Seitan can be directly substituted for meat in many recipes. Look for recipes that feature distinct pieces or slices of meat, such as stir-fries, kebabs, and stews. Sliced seitan works wonderfully in sandwiches, and finely chopped seitan can stand in for ground beef.
Seitan is incredibly versatile and can be baked, fried, pan-fried, stir-fried, grilled, simmered, or steamed.
Frequently Asked Questions About Seitan Food
Where can I buy premade seitan?
Many grocery stores stock packaged seitan in the natural foods section. Look for brands like WestSoy, Upton’s Naturals, and Franklin Farms. Whole Foods is another reliable source.
Can I reuse or repurpose the broth?
Absolutely! Use it for another (smaller) batch of seitan or add it to soups, stews, and gravies.
Can I add spices directly to the dough?
Yes, but it’s best to first try one of the basic recipes to get a feel for the process.
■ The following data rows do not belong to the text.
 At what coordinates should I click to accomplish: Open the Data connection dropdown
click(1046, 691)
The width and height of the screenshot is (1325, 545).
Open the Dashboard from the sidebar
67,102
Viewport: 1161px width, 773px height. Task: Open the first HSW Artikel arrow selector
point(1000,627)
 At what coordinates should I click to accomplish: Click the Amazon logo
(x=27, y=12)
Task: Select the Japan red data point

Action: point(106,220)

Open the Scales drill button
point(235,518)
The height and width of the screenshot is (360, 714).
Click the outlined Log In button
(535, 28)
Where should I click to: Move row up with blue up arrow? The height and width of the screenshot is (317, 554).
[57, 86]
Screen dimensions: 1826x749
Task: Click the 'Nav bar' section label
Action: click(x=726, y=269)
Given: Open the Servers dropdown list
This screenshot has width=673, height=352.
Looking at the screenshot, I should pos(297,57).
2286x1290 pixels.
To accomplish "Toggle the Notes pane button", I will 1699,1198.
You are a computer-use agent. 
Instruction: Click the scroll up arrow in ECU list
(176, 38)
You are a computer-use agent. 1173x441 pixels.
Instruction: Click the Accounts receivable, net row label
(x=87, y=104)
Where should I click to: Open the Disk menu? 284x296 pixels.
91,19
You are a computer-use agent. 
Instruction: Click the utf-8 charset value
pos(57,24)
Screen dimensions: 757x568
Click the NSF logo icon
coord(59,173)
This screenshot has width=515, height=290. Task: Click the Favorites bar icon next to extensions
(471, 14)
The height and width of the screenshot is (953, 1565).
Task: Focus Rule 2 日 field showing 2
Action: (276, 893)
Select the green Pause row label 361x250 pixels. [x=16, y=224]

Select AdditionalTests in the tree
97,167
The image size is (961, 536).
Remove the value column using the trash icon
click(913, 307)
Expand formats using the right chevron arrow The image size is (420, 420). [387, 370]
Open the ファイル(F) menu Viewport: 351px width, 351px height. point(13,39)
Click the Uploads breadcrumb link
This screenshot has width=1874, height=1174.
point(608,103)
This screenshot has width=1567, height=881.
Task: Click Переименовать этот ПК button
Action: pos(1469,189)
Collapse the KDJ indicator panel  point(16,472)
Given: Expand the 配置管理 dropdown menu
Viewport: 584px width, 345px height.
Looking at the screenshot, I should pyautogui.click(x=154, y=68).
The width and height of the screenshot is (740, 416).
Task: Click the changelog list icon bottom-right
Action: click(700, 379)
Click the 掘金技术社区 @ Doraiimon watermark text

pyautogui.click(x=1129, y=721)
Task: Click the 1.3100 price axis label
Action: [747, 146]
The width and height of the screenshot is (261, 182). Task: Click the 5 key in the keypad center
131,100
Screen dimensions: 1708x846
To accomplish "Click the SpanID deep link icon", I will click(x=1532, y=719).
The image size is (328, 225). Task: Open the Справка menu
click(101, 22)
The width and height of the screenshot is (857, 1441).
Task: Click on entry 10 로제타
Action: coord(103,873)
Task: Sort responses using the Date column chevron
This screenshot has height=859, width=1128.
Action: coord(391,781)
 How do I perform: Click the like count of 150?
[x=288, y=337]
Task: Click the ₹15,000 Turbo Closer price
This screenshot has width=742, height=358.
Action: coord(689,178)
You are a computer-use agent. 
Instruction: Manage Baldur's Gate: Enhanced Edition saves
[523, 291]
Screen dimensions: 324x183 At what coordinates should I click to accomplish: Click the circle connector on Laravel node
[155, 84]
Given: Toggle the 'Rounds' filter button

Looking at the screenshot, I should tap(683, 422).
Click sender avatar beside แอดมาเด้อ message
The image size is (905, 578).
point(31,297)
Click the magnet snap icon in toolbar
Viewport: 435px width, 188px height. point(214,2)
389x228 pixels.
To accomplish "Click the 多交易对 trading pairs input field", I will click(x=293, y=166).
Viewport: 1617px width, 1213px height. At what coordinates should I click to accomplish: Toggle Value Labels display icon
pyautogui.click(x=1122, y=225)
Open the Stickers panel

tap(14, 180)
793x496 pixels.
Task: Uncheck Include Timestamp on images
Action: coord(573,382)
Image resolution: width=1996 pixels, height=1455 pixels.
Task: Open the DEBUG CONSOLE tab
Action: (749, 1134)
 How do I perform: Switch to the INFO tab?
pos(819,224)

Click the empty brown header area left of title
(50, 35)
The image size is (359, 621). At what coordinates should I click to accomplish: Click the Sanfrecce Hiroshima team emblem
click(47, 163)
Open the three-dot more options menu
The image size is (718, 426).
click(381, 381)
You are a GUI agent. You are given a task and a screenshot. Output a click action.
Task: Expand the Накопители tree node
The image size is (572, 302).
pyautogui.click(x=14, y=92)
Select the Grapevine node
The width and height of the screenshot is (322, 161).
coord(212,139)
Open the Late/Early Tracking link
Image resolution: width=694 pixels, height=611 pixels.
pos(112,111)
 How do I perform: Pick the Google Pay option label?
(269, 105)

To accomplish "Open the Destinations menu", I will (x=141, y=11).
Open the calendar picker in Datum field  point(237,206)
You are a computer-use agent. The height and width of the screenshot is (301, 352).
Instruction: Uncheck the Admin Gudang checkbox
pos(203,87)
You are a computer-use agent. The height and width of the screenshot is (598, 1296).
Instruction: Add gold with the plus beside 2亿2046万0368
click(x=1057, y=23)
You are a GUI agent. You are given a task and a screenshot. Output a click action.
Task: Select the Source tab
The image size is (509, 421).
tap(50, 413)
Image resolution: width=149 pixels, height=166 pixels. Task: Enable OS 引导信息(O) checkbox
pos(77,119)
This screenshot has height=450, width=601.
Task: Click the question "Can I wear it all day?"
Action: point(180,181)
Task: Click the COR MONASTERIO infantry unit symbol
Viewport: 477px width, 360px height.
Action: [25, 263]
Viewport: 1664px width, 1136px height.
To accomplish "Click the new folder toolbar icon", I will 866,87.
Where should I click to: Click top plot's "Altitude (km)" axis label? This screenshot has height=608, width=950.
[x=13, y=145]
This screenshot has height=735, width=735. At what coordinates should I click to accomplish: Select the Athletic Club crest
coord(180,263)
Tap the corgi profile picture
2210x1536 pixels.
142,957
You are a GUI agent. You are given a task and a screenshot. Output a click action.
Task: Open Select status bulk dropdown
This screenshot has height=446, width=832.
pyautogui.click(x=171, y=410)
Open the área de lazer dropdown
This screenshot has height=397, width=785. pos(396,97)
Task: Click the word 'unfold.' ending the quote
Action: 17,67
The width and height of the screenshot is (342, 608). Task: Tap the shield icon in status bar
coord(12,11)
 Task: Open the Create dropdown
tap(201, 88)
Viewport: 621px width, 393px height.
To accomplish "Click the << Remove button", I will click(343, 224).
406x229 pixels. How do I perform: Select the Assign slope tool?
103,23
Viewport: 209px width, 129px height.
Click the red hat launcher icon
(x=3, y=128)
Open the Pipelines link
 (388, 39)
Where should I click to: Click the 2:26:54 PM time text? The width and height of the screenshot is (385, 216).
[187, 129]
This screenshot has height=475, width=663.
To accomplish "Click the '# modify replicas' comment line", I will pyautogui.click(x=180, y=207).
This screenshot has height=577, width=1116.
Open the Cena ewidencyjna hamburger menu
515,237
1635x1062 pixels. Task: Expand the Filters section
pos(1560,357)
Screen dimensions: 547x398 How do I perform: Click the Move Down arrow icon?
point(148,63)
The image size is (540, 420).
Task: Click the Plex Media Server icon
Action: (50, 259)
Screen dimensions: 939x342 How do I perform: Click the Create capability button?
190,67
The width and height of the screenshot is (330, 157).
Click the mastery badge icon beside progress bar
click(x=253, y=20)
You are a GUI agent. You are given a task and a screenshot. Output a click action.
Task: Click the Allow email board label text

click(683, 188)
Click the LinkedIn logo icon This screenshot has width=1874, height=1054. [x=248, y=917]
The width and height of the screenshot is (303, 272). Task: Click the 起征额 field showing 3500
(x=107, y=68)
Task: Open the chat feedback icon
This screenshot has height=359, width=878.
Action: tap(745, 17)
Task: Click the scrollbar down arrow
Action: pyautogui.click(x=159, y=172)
Then, experiment with adding seasonings to both the dough and the broth.
Why is my seitan rubbery and/or spongy?
This is usually caused by letting the broth boil too vigorously, leading to rapid expansion of air trapped within the dough. Maintain a very low simmer.
Can I make gluten-free seitan?
Unfortunately, no. Since gluten is the main ingredient, it’s impossible to make gluten-free seitan. As an alternative, explore options like Butler Soy Curls, tofu, and tempeh, all of which are gluten-free.